Required work =
1. Check each statement against the text on the 32X's two CPUs. For each one, answer yes or no and quote the exact words of the text that settle it.
(a) The 32X runs its SH-2 CPUs at a higher clock speed than the Saturn does.
(b) SH-2 opcodes are 16 bits wide.
(c) The SH-2 has a 7-stage instruction pipeline.
2. Write what comes next in the text on the 32X's two CPUs, starting after its final sentence.

Text extract =
........

Double the CPUs, Not Double the Power

The add-on’s name comes from its pair of 32-bit CPUs, two SH-2 units from Hitachi’s then-new SuperH line. These are the exact same CPUs that were later used as the Saturn’s main CPUs, although the 32X clocks them about 20% slower than the Saturn does (~23.01 MHz vs. ~28.63 MHz).

SH-2 is a RISC CPU, much like the MIPS CPUs that Sega’s competition used in the PlayStation (R3000 / MIPS I) and the Nintendo 64 (R4300i / MIPS III). Like MIPS, SuperH has a load-store architecture, general-purpose registers, and a 5-stage instruction pipeline that enables most instructions to execute in a single cycle from software’s perspective (not including delays from pipeline stalls, e.g. memory accesses).

In fact, it’s possible for the SH-2 to execute more than one instruction per cycle! SH-2 has a 32-bit data bus, but SH-2 opcodes are only 16-bit, so it can fetch two instructions in a single cycle and in some cases execute them simultaneously. Memory reads and writes are the main instructions that prevent simultaneous execution.

........

Data =
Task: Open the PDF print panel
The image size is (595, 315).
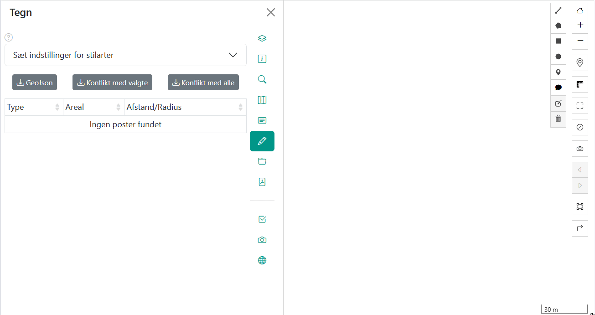Action: click(262, 182)
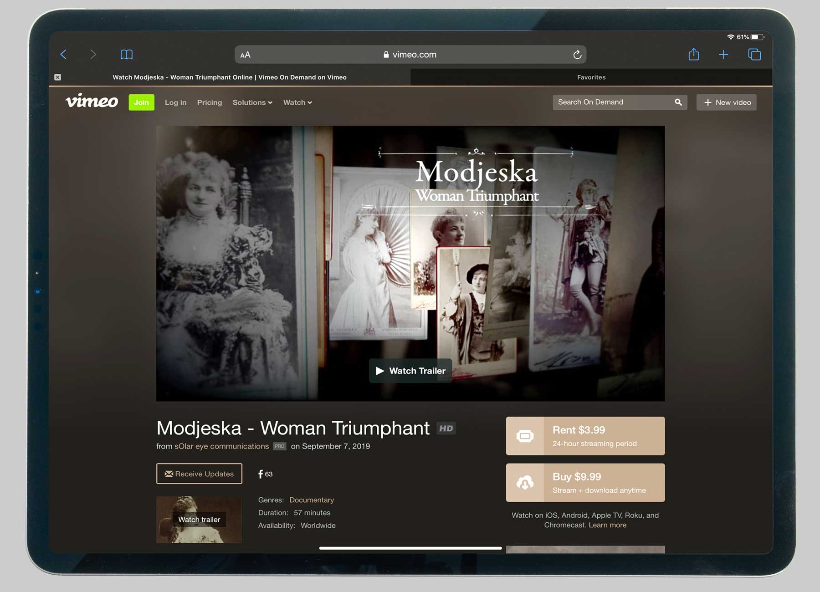
Task: Expand the Solutions dropdown
Action: coord(252,102)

........

Replies =
1.
(a) No: "the 32X clocks them about 20% slower than the Saturn does (~23.01 MHz vs. ~28.63 MHz)"
(b) Yes: "SH-2 opcodes are only 16-bit"
(c) No: "a 5-stage instruction pipeline"

2.
SH-2 is not as “pure” of a RISC CPU as MIPS. The load and store instructions support a variety of different addressing modes, where MIPS load/store instructions only support indirect register with displacement addressing. SH-2 also has a handful of logical instructions that can operate directly on values in memory, notably the bitwise AND/OR/XOR/TST instructions.

The 32X and Saturn specifically use the SH7604 package which includes the SH-2 CPU along with a number of other hardware units: a 2-channel DMA controller, a division unit (signed 64-bit ÷ 32-bit division), two hardware timers, a serial communication interface, and 4KB of very fast internal RAM. Each CPU has its own set of these.

The 4KB internal RAM can be used in one of two modes:

• 4KB CPU cache
• 2KB CPU cache + 2KB fast RAM

The part of internal RAM used as CPU cache is a set-associative cache that holds both instructions and data, using a pseudo-LRU algorithm for cache eviction. As CPU clock speeds got into the double-digit MHz, RAM speeds weren’t able to keep up (at least not at larger RAM sizes), so a CPU cache is essential for good performance in hot loops. The SH-2 would easily run 5-10x slower if it had to read directly from RAM for every opcode fetch and load instruction.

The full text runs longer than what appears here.